5 min read
September 3, 2014
Last updated: November 24, 2020
Cloud services are a major improvement in standard business practices. Not only do they offer increased security, specialization, and peace of mind (thank you, automated back-ups), they can also offer significant cost savings for small businesses.
A single office worker uses as many as 10,000 sheets of copy paper in a year. Ouch. Even buying paper at bulk business rates, you are looking at a hefty amount spent on paper. Imagine what would happen if you migrated all of your paper-heavy business functions to the cloud. All invoicing, forms, documentation, training materials, quotes and estimates, drafting, and financial records would no longer be dependent on reams of paper and toner refills. Moving paper-based functions to the cloud eliminates the paper cost, of course. It also eliminates maintenance cost for in-house printers, toner refills, and outsourced printing work.
The servers needed to host your own data center in house, which is what many small businesses end up doing, can be a heavy one. Larger corporations usually have dedicated, large data centers, and mid-size businesses often rent space in a data center. But small businesses, working with a smaller budget, generally end up housing a rack of servers in the closet
. That means you also have to maintain the servers and replace them when needed. Moving your data center to cloud-based services saves you the cost of the equipment itself (servers and racks) and also saves you on the maintenance cost and the energy cost of supporting those servers day in and day out. Small business also save on staffing costs; your time-strapped IT person can actually start solving other problems, and you won't have to hire more in-house tech support. The cost of ongoing IT support is usually wrapped up in the monthly fees your business pays for cloud services.
Updates and Software
How much did you have to pay to upgrade to the latest, greatest, newest, and absolutely necessary software? Cloud computing takes that whole system apart. Since cloud-based services are, well, cloud-based, the service providers can roll out regular updates and new features as they are developed. Updates simply become part of the service and are the responsibility of the service provider. One less thing off your plate and off your budget.

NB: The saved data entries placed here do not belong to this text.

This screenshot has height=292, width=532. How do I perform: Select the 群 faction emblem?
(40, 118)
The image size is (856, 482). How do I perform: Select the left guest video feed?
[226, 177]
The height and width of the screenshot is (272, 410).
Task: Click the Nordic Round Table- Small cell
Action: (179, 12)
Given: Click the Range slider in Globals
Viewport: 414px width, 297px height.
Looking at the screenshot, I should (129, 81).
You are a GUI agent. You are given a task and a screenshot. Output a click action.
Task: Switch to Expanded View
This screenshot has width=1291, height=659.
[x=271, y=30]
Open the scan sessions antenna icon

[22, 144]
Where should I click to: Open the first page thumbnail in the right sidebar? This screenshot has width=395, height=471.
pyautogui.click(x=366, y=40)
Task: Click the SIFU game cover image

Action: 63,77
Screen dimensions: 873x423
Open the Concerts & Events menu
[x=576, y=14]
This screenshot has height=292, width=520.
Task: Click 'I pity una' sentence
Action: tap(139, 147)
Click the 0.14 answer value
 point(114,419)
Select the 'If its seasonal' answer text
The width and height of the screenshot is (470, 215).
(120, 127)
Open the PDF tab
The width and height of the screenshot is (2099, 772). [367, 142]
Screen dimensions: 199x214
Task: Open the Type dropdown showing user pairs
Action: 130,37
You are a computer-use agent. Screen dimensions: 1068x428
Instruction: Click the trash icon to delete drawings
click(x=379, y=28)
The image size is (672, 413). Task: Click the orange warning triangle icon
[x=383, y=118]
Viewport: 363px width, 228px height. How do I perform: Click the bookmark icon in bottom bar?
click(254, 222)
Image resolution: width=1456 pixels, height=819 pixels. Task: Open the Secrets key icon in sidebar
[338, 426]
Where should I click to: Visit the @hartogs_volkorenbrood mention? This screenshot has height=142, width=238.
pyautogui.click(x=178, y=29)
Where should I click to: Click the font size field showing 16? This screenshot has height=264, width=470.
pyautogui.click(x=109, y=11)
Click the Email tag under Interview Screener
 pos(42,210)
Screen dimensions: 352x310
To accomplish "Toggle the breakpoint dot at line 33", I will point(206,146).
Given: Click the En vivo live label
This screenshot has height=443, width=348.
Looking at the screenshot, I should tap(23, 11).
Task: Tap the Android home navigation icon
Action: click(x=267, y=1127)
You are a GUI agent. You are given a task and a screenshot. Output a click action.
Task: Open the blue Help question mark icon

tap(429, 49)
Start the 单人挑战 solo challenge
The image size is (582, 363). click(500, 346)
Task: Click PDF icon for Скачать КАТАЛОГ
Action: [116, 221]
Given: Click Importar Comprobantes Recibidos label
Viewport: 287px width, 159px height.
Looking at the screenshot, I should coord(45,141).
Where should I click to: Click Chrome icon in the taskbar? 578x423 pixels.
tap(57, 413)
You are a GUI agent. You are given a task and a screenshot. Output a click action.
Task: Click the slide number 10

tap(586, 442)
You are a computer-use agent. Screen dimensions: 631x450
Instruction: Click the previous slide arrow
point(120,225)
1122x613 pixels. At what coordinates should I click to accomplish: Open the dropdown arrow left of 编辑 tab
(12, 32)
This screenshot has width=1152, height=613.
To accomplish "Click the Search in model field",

Specialized software, data analysis, and digital business tools can be a high-cost investment for a small business. Industry-specific point-of-sale systems, for example, cost thousands of dollars. Using cloud-based solutions allows you to get the functionality you need for a monthly fee instead of that hefty initial cost. Your small business gets access to the same quality in tools and services that your much larger competitors enjoy. It's a case of power in large purchasing: the cloud-based services can afford to purchase the increased processing power and dedicated developers that you can't. Why not take advantage of what that provides for your business and pay only a fraction of the cost?
Interest and Fees
If your small business cannot function without a reliable point-of-sale system or drafting software, you are going to do what you have to do to get that tool in place. Sometimes that means taking on debt, with fees and interest incurred, in order to keep your business doing business. The alternative offered by cloud computing, to pay by the month, in most cases, allows you to use the tools you need without incurring debt in order to do it. Avoiding interest charges adds up to significant savings over the course of a year. Moving to the cloud is not going to solve all your business challenges or automatically increase your productivity. It does have great potential to save your business the cost of unnecessary stress and unnecessary spending.